Creating and using a strong referral system is a very effective marketing strategy. Every business should take advantage of it.

One of my earlier posts highlighted The Power of Social Media, significantly showing why social media needs to be a part of your social media strategy. Business owners will you about the return on investment (ROI). What they are simply asking you is ‘How much will we make today?”  A better way to measure the effectiveness is to measure the non-financial KPIs. One of them, we will be talking about in this post is the Centers of Influence (COI).

COIs are the people in the community that generate sales for your business through referrals. At times they are your customers. Then at times, some are members of your target market who influence their peers, some who operate complimentary businesses and share their customers.  They are typically well connected with the  ability to generate large volumes of business for your company by referral — and they’re online.

So, the next time you communicate about social networks to business owners, explain them the referral opportunity they represent:

Facebook – the largest referral network
If Facebook were a country, it would be the 3rd largest in the world. It has over 500 million users. An average user creates 90 pages of original content each month and is connected to 80 community pages, groups and events. This social network is the best place for consumers to share brand-related experiences with their friends and family.

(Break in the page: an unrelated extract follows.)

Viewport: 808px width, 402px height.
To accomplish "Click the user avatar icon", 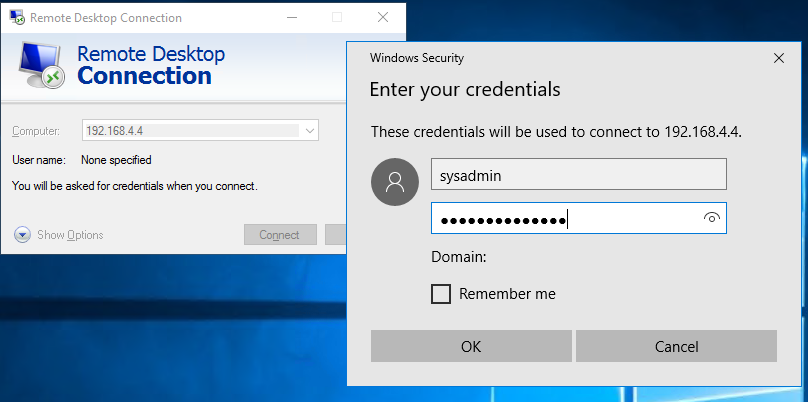I will click(395, 182).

Twitter – the loudest referral network
Though Twitter is not as big in size but what it lacks in size, it makes up for in volume. *180 million unique users access Twitter each month and the 10 billionth tweet was posted in March 2010. With over *110 active users, Twitter is the first place that it’s users go to praise or complain about brands. *More than 6 million searches happen on Twitter each day. Twitter’s search makes it easy for companies to find and respond to all brand-related conversations on the site.

LinkedIn – the largest B-to-B referral network
LinkedIn has more than 60 million worldwide users with about half of its users outside the US.  ** It has executives from all Fortune 500 companies and every second a new member joins LinkedIn. It attracts and connects business professionals, business owners, sales people and corporate decision makers — making it one of the best resources for fostering COI relationships.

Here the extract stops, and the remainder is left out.